In pochi sanno infatti, che l’olio esausto se disperso nell’ambiente può essere molto inquinante per l’ecosistema:

  • crea una pellicola in superfice che impedisce l’ossigenazione dell’acqua e compromette l’esistenza di flora e fauna;
  • ostacola la penetrazione in profondità dei raggi solari danneggiando drasticamente l’ambiente marino e la vita in acqua. Basta infatti 1 kg di olio vegetale esausto a inquinare una superficie d’acqua di 1.000 m2.
  • se smaltiti nella rete fognaria, come spesso avviene nell’utilizzo domestico, gli oli vegetali esausti pregiudicano il buon funzionamento della rete stessa intasando condutture e depuratori.

L’olio esausto può avere una interessante SECONDA VITA, se riciclato in maniera corretta e non disperso nell’ambiente.

Può essere riutilizzato in tanti settori diversi: per attività e prodotti di recupero come l’industria saponiera, i tensioattivi, i materiali grassi e i prodotti per l’edilizia, tramite un processo chimico chiamato “rigenerazione”. Secondo i dati di Legambiente da 100 kg di olio esausto si possono ricavare circa 65 kg di olio lubrificante base rigenerato (circa il 25% del mercato complessivo degli oli base lubrificanti è costituito da basi rigenerate) e 20/25 gr di biodiesel. Il biodiesel è un biocombustibile che si ottiene attraverso un procedimento chimico detto “transesterificazione” e che può essere miscelato con ogni tipo di gasolio e riutilizzato nei moderni motori diesel.

Come fare per riciclare correttamente l’olio esausto?

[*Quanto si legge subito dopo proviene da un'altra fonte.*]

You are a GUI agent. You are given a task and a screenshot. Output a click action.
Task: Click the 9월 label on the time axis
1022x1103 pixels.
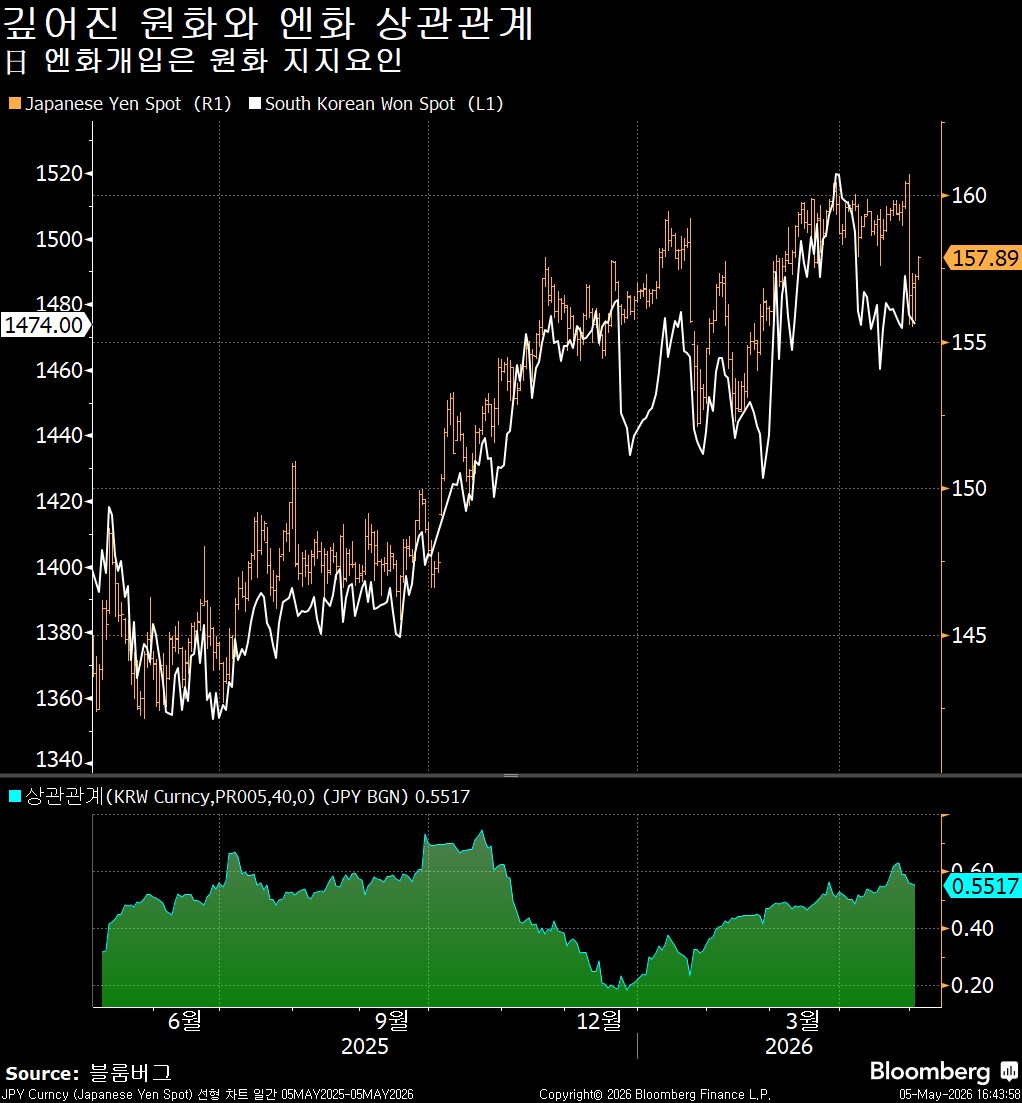[x=391, y=1020]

Per quello di uso domestico:

  • Far raffreddare l’olio;
  • Una volta raffreddato, versare l’olio in un contenitore ermetico (ad esempio lo stesso contenitore dell’acquisto, una bottiglia o qualsiasi recipiente in plastica con chiusura ermetica, taniche, ecc…);
  • Gettarlo negli appositi contenitori predisposti nelle isole ecologiche predisposte in ogni comune oppure rivolgersi ad aziende specializzate che procedono anche con il ritiro presso i condomini.

Per il lubrificante dei motori:

  • Ci si potrà recare in una officina meccanica che provvederà a cambiare l’olio e poi a disfarsi correttamente di quello vecchio.
  • Se invece si preferirà agire autonomamente con molta attenzione si dovrà raccogliere l’olio in appositi contenitori e poi disfarsene presso le isole ecologiche.